Questions and answers in Australian dollars
One of the most important factors for the Australian dollar (AUD) is the level of interest rates set by the Australian Reserve Bank (RBA). Since Australia is a resource -rich country, the other main engine is the largest export price, iron ore. The health of the Chinese economy, the largest commercial partner, is a factor, as well as inflation in Australia, the rate of growth and commercial balance. Market morale-whether investors are eating more risky assets (risk) or searching for safe materials (risk)-is also a worker, with positive risks for AUD.
The Australian Reserve Bank (RBA) affects the Australian dollar (AUD) by determining the level of interest rates that Australian banks can persuade each other. This affects the level of interest rates in the economy as a whole. The main goal of RBA is to maintain a stable inflation rate of 2-3 % by setting interest rates up or down. Relatively high interest rates are supported compared to other main central banks, and relatively low vice versa. RBA can also use and tighten quantitative dilution to influence credit conditions, with previous AUD negative and positive to AUD.
China is the largest commercial partner in Australia, so the health of the Chinese economy is a major impact on the value of the Australian dollar (AUD). When the Chinese economy does a good job, it buys more raw materials, commodities and services from Australia, raising the demand for AUD, and raising its value. The opposite is the case when the Chinese economy does not grow at the speed available. Positive or negative surprises in Chinese growth data, therefore, they often have a direct impact on the Australian dollar and its wives.
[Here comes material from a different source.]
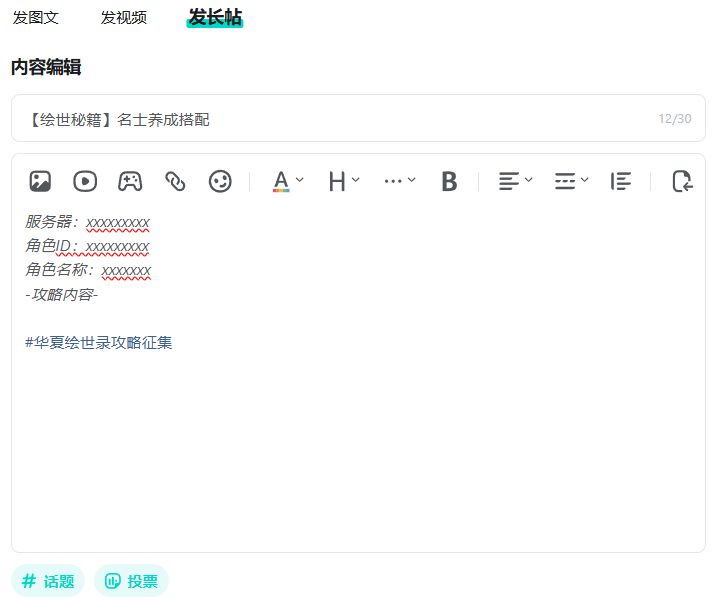This screenshot has width=722, height=602.
Task: Click the game controller icon in toolbar
Action: (x=130, y=181)
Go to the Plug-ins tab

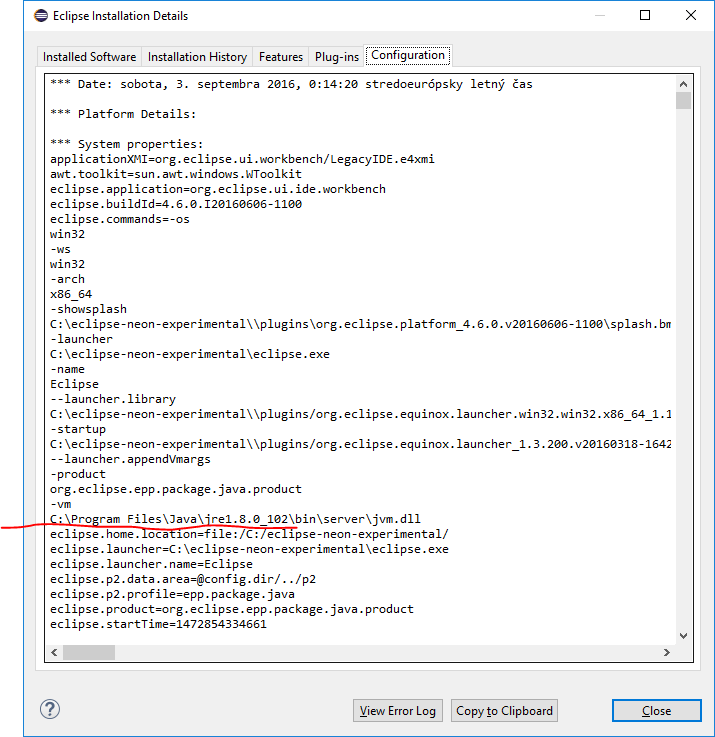pyautogui.click(x=336, y=57)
Iron Ore is the largest export in Australia, as it represents 118 billion dollars annually according to data from 2021, with China as its main destination. Therefore, the price of iron ore can be an engine for the Australian dollar. In general, if the price of iron ore rises, the AUD also rises, as the total demand for the currency increases. The opposite is the case if the price of iron ore decreases. Iron ore prices also tend to increase the possibility of a positive commercial balance for Australia, which is also positive for AUD.
The commercial balance, which is the difference between what a country earns from its exports in exchange for what it pays for its imports is another factor that can affect the value of the Australian dollar. If Australia produces very required after exports, its currency will obtain a value of the excess demand created from foreign buyers who seek to buy its exports in exchange for what it spends on buying imports. Therefore, the positive net trade balance enhances AUD, with the opposite effect if the trade balance is negative.